Step 1 - Create a New Application
Once the plugins are Grails 3.x compatible you can upgrade the application. To upgrade an application it is again best to create a new Grails 3 application using the "web" profile:
$ grails create-app myapp
$ cd myapp
Step 2 - Migrate Sources
The next step is to copy the sources from the original Grails 2 application to the Grails 3 application:
# first the sources
cp -rf ../old_app/src/groovy/ src/main/groovy
cp -rf ../old_app/src/java/ src/main/groovy
cp -rf ../old_app/grails-app/ grails-app# then the tests
cp -rf ../old_app/test/unit/ src/test/groovy
mkdir -p src/integration-test/groovy
cp -rf ../old_app/test/integration/ src/integration-test/groovy
Step 3 - Update the Gradle build with required dependencies
The repositories and dependencies defined in
grails-app/conf/BuildConfig.groovy
of the original Grails 2.x application will need to be defined in
build.gradle
of the new Grails 3.x application.
Step 4 - Modify Package Imports
In Grails 3.x all internal APIs can be found in the
org.grails
package and public facing APIs in the
grails
package. The
org.codehaus.groovy.grails
package no longer exists.
All package declaration in sources should be modified for the new location of the respective classes. Example
org.codehaus.groovy.grails.commons.GrailsApplication
is now
grails.core.GrailsApplication
.
Step 5 - Migrate Configuration
The configuration of the application will need to be migrated, this can normally be done by simply renaming
grails-app/conf/Config.groovy
to
grails-app/conf/application.groovy
and merging the content of
grails-app/conf/DataSource.groovy
into
grails-app/conf/application.groovy
.
Note however that Log4j has been replaced by
grails-app/conf/logback.groovy
for logging, so any logging configuration in
grails-app/conf/Config.groovy
should be migrated to
logback format.
Step 6 - Migrate web.xml Modifications to Spring
If you have a modified
web.xml
template then you will need to migrate this to Spring as Grails 3.x does not use a web.xml (although it is still possible to have on in
src/main/webapp/WEB-INF/web.xml
).
New servlets and filters can be registered as Spring beans or with
ServletRegistrationBean and
FilterRegistrationBean respectively.
Step 7 - Migrate Static Assets not handled by Asset Pipeline
If you have static assets in your
web-app
directory of your Grails 2.x application such as HTML files, TLDs etc. these need to be moved.
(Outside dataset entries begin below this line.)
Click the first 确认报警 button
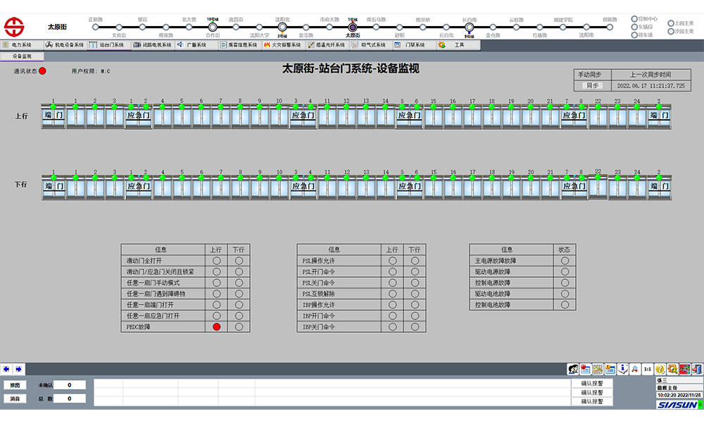 coord(591,384)
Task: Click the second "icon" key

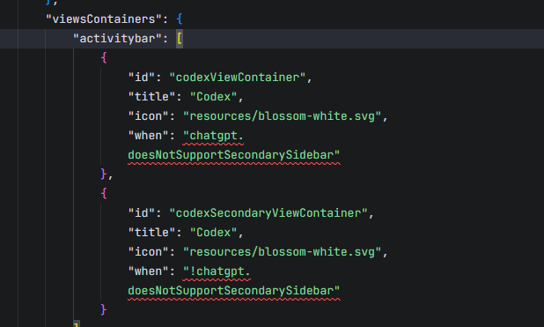Action: 148,251
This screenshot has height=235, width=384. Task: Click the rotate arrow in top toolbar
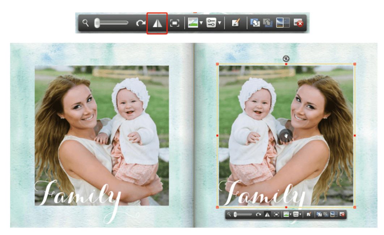click(x=141, y=23)
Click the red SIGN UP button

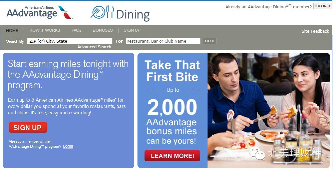coord(28,127)
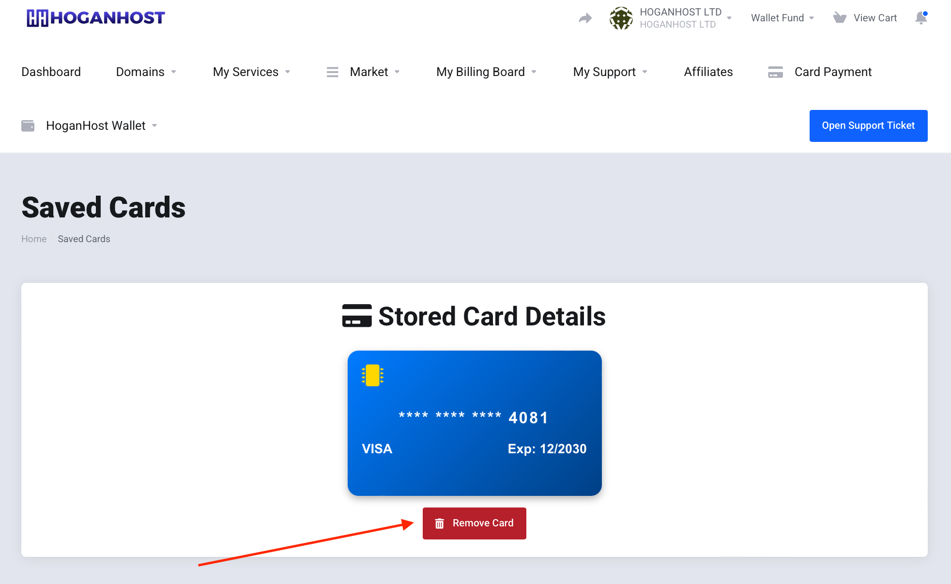
Task: Open the Wallet Fund dropdown
Action: pos(782,18)
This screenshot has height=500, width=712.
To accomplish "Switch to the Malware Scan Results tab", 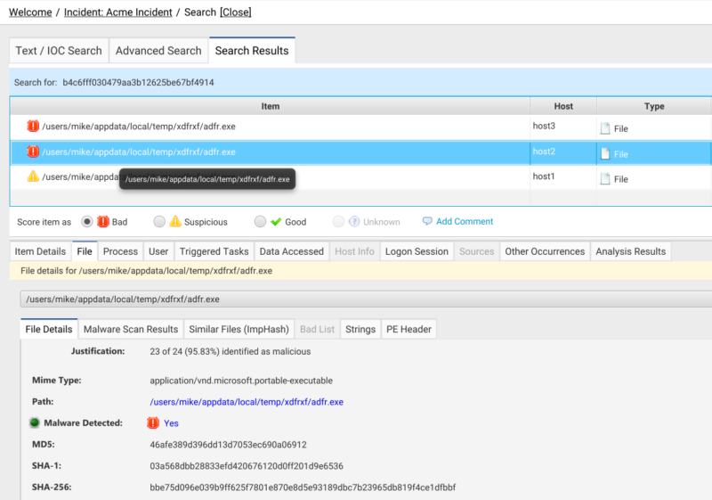I will point(131,329).
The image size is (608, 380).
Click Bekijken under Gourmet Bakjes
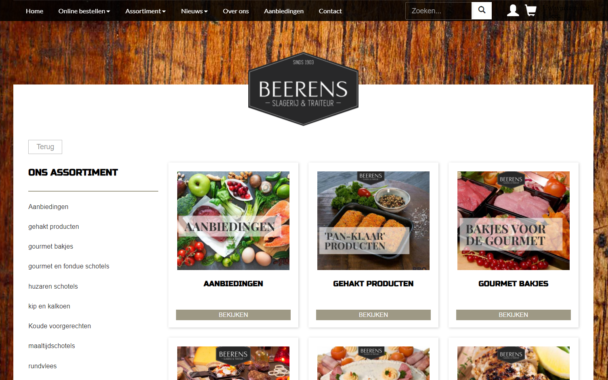pyautogui.click(x=514, y=315)
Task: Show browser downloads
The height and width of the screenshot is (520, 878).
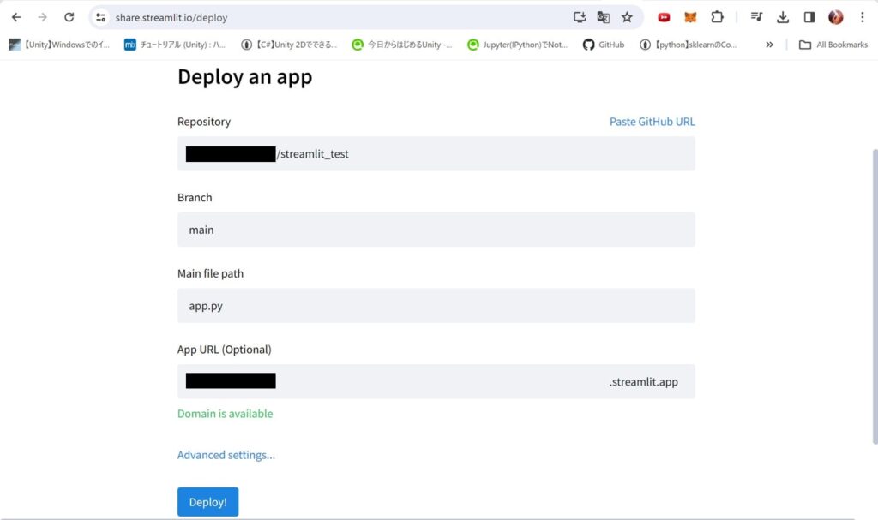Action: click(783, 17)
For public assets such as static HTML pages and so on these should go in
src/main/resources/public
.
TLD descriptors and non public assets should go in
src/main/resources/WEB-INF
.
As noted earlier,
src/main/webapp
folder can also be used for this purpose but it is not recommended.
Step 8 - Migrate Tests
Once the package names are corrected unit tests will continue to run, however any tests that extend the deprecated and removed JUnit 3 hierarchy will need to be migrated to Spock or JUnit 4.
Integration tests will need to be annotated with the
Integration annotation and should not extend GroovyTestCase or any JUnit 3 super class.